Life is always going to have limbo, where there are choices there are consequences. But before consequences, there is limbo. It comes as a kid when you know you have done something bad and you are waiting to hear it from your dad when he gets home from work. It happens as a teenager when you ask that cute guy to the girls choice dance and you are waiting for his answer, and second guess you asking him all around. And then as a college student, you are kept waiting so long after submitting that final paper, wondering if you will pass the class or not. Every choice we have has consequences, some immediate, but most are not, and the sense of anxiety that comes in the waiting is what I like to call limbo.

Having a Chronic Illness like Lyme Disease causes it's own sense of limbo. The question of whether or not the new medication you are on will give you side effects. The question of how much pain you will be in after this work out.
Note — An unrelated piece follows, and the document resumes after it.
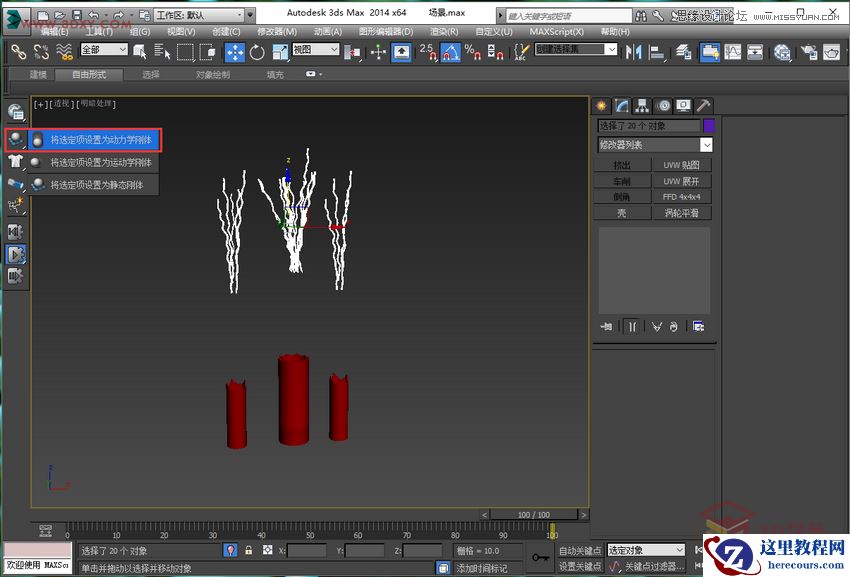Click the object color swatch
This screenshot has height=577, width=850.
pos(709,125)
The question of what the fries you ate for lunch will do to you. The sense of anxiety that comes as you go to bed, wondering when you will fall asleep tonight. Wondering how tired you will feel when you wake up in the morning. How much is your doctor going to prescribe you this visit, and how much of it will your insurance cover? And the reality that everyone is moving on with their lives and you are totally stagnant. There are so many situations at limbo, it's no wonder that people with Chronic Illness, not just Lyme, have anxiety!
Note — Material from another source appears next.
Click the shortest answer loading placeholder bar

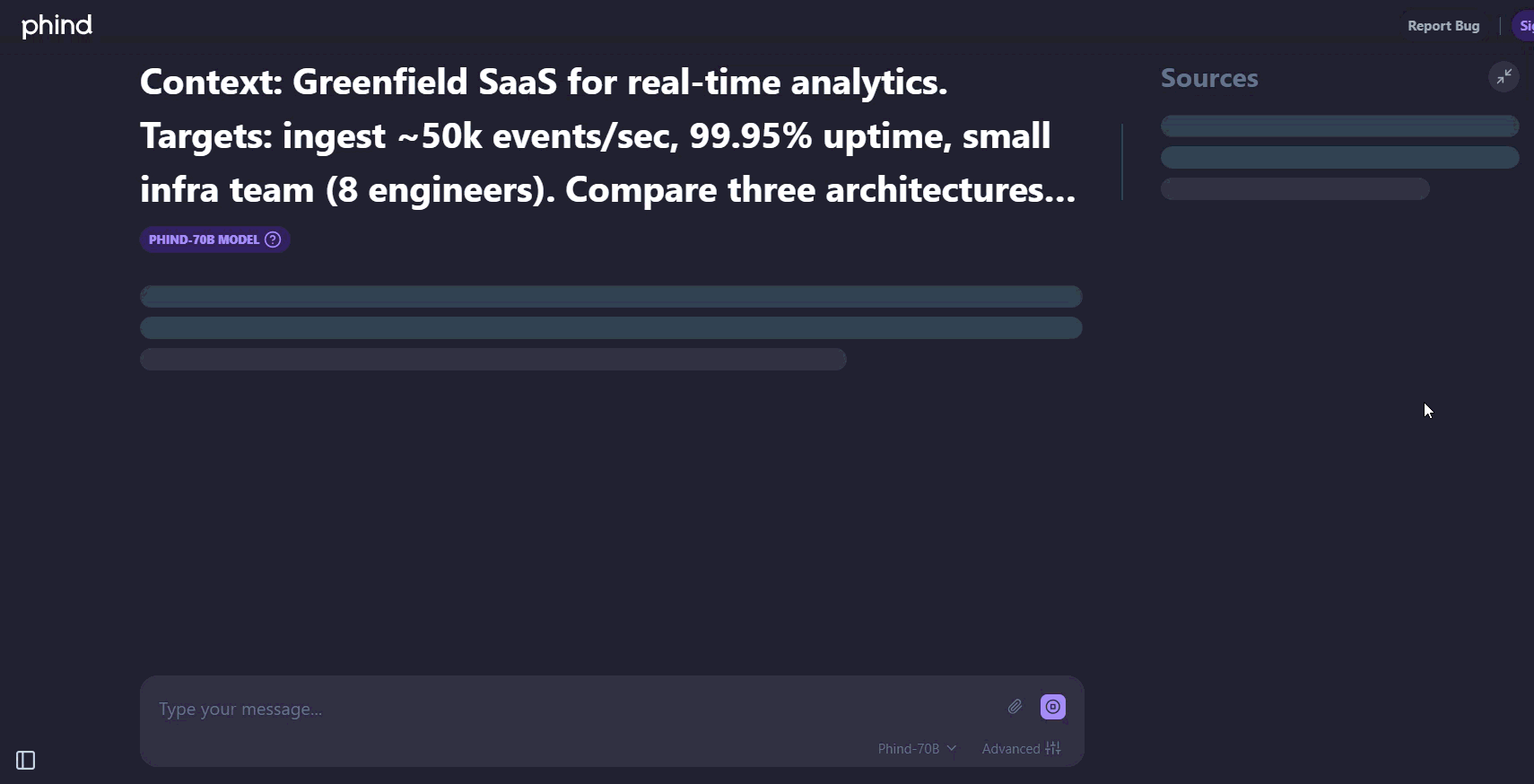coord(492,360)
So how does one beat limbo? That is what I have been wondering for so long. How do I stop those anxieties, the wondering, the questioning, the "But what if" worries that flood my mind in any situation I am in. How can someone separate themselves from limbo and just live? 

I think it comes from staying in the moment. Taking each day at a time. Each hour at a time... Even each minute if you have to! I used to get asked all the time if Lyme Disease was like good days and bad days, and I would answer that it is like good hours and bad hours, so that is how I had to take it. And it worked, because one bad hour shouldn't ruin your whole day. The question of "How am I going to feel tomorrow if I can't sleep?" should not be a question, because you aren't in tomorrow! There are easy ways to avoid limbo, there are may ways one can't, but living in each moment is a key to avoiding the forbidding feeling of limbo that I feel hangs over me like humidity in the jungle after a rain storm.

Staying in the moment takes practice, I find the easiest way for me to stay in the moment is to use more certain words when thinking to yourself. Using words like Now, I am, this is, etc. to replace words like what if? It could happen, I should, etc. In doing this I have found that I'm better able to keep myself in the moment as well as the mind. It is a way to say to my brain "I'm not going to think that way, I'm just going to focus on the things that are happening NOW!


Staying in the moment is a way to mentally fight limbo, but physically I find that when we can't escape limbo we simply have to practice patience, and right now I am doing just that. I am at home for 7 weeks until I can go back to school, I waiting a year and a half from after coming home from my mission to get to go back to school, so you think 7 weeks would be a breeze right? Well, not so much, because I know what to expect now. Before when I had to wait a year and a half I didn't know who I was going to live with, or what my major was. Now I know those things and I feel like they are being dangled in front of may face all the time as time ticks by even more slowly!  Patience is key.

The final thing I need to say about Limbo, and why I think we are caught in it's sticky web so often, is because it helps me learn things that I need to learn and tend to forget. I have had to relearn how to motivate myself again, because here at home I am not motivated as well. I have had to focus more on my healing which, sadly was sorta put on the back burner for spring, resulting in a trip to the ER because of an unexpected seizure mid July. There is so much that I need to learn, and it is tough stuff, but it's all while being stuck in the awful limbo.